In this installment of her Eat Ireland column, Deputy Editor Jocelyn Doyle becomes an enthusiastic apprentice cheesemaker at Gubbeen Farm.
I sigh in frustration at the elusive calf. He’s escaped from the safety of his pen into the dusk and is dancing excitedly away from my attempts to catch him. He is adorable, but I’m bone-tired and this is the last thing I need on my way to sweet, sweet sleep. I am in West Cork, having moved temporarily to Gubbeen Farm with the express purpose of learning to make cheese. I’m not used to being surrounded by a safety-net of fields, and I can’t shake my deep-seated suburban fear that the calf will end up on the road.

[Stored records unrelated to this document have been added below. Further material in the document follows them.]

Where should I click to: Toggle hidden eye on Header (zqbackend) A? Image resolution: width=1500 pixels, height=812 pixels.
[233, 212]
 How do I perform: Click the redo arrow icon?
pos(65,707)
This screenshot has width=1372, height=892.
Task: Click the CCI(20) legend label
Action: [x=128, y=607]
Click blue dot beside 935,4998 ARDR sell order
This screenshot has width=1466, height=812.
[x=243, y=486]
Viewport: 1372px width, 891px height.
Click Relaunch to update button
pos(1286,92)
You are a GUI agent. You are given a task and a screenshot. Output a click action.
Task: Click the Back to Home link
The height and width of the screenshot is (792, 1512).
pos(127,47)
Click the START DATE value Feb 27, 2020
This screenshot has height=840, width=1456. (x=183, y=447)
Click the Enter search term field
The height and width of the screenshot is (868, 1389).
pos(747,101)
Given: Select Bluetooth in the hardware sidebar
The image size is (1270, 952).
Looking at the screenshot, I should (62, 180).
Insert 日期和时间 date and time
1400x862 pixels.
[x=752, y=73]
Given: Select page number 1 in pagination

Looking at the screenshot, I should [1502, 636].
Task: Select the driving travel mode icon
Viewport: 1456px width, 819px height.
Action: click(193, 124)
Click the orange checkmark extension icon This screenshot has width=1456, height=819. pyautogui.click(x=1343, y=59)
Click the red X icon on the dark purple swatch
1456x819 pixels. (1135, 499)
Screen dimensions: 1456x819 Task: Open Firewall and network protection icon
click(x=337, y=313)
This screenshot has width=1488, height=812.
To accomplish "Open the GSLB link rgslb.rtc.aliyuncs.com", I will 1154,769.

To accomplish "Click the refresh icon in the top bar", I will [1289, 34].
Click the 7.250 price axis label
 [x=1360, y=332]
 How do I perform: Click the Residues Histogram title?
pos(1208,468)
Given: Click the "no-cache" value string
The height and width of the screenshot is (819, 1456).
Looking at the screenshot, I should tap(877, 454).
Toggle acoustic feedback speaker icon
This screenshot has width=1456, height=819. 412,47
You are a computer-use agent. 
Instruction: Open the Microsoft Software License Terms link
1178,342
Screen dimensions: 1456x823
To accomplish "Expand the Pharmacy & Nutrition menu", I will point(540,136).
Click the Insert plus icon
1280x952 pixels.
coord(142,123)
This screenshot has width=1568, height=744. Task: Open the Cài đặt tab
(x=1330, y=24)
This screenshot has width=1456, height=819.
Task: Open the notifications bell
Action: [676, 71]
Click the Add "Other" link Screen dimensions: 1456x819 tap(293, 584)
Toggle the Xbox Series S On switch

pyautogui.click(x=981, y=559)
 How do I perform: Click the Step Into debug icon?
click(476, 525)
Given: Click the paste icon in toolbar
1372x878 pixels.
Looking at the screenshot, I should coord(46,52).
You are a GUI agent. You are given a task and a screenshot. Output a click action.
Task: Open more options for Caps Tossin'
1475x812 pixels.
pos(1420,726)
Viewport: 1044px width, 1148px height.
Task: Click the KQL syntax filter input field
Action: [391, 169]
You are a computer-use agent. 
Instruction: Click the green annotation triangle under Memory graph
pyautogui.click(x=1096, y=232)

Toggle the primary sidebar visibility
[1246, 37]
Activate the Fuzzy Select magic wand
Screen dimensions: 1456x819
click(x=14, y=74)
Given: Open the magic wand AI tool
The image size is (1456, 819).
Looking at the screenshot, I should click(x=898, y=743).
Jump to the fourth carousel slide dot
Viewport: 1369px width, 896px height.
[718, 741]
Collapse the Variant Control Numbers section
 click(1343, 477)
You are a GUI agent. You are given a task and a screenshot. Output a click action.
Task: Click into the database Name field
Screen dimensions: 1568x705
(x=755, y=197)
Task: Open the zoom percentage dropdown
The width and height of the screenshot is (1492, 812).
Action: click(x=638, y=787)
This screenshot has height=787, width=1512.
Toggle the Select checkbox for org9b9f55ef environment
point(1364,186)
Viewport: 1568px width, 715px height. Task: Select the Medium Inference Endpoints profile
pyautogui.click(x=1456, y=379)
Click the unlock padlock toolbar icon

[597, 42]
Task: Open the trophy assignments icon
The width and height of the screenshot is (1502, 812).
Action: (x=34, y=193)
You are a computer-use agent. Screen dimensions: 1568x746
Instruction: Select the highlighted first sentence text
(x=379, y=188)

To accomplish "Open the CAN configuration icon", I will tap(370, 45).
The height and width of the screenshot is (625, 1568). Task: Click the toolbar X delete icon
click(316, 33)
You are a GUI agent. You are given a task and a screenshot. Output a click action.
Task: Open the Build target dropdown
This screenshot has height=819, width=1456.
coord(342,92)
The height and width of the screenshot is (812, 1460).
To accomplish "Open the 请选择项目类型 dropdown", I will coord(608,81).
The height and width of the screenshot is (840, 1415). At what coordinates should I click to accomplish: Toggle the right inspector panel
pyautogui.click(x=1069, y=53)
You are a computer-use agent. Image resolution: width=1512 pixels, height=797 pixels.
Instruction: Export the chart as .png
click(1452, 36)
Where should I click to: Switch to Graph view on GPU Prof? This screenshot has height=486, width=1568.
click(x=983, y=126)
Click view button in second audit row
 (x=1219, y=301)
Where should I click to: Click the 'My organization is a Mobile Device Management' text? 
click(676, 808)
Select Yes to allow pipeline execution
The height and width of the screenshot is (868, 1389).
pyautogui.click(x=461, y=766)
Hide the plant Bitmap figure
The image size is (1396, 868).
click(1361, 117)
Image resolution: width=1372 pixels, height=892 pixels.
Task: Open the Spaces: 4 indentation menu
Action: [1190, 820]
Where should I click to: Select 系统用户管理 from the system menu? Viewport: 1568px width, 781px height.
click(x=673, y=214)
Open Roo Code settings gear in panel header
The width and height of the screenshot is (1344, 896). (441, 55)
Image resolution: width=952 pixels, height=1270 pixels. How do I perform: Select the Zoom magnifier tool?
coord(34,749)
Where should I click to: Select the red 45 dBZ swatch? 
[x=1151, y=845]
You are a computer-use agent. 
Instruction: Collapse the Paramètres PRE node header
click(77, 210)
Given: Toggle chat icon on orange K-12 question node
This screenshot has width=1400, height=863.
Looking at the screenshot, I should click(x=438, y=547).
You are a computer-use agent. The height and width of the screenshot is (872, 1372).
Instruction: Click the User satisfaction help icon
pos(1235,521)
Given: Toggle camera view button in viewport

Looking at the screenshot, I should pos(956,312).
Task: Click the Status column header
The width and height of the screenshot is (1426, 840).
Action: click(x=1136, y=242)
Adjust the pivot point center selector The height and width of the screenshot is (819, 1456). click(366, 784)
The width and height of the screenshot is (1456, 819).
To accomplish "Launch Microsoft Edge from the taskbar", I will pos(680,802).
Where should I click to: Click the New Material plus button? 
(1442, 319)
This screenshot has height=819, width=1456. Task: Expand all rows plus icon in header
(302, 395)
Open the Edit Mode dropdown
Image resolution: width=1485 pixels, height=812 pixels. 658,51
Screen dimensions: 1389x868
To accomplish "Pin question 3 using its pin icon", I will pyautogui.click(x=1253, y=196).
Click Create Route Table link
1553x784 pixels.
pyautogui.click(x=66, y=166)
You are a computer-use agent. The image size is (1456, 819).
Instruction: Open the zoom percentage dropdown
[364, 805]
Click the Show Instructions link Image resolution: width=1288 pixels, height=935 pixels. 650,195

My days here are hard, but satisfying. I am in the dairy by 7.30am. The women working there are incredibly tough, despite several of them being easily 40 years older than I am. The work is intensely physical: because the cheese needs to be weighted to drain away the whey and form its shape, several hours every day are taken up by literal weight-lifting. To say that this is an adjustment for me — a lifelong avoider of everything associated with a gym — is an understatement.
Gubbeen Farm is a true Ferguson family operation. Tom is the herdsman, minding the happy cows whose milk is used by his wife Giana to make her creamy, nutty Gubbeen cheese. Giana also rears rare-breed poultry, including the Bronze turkey who has made me his nemesis and likes to stalk me across the farmyard. Their son Fingal runs the smokehouse, producing some amazing cured meats and doing a nice sideline in beautiful handmade knives. Elsewhere on the farm, daughter Clovisse is a biodynamic gardener, supplying several local chefs and giving Fingal the herbs he uses in smoking his meats.
My time here is shaped by small moments. I guzzle a glass of fresh raw milk every morning and hurry from my cosy apartment down to the dairy, casting wary glances at the affronted turkey. I watch, fascinated, as the alchemy of cheesemaking transforms liquid milk to solid curd. I paint black wax evenly onto wheels of smoked cheese. At lunchtime, I make my way to the farmhouse, where Tom makes melting, golden cheese toasties and pots of strong tea. I work in the bracing Atlantic cold at markets in Schull and Skibbereen, selling cheeses and meats to eager, loyal customers. At night, I ease my aching bones in hot baths and go to bed earlier than I have ever done as an adult. My body begins to feel utilised, strong. A dairy-rich diet suits me.
After two weeks of playing cheesemaker, it’s time to go home. I leave reluctantly, my bag squashed full of delicious Gubbeen goodies. I never did catch the fugitive calf, but he was back the next morning anyway. If my real life was on this farm, I wouldn’t run away either.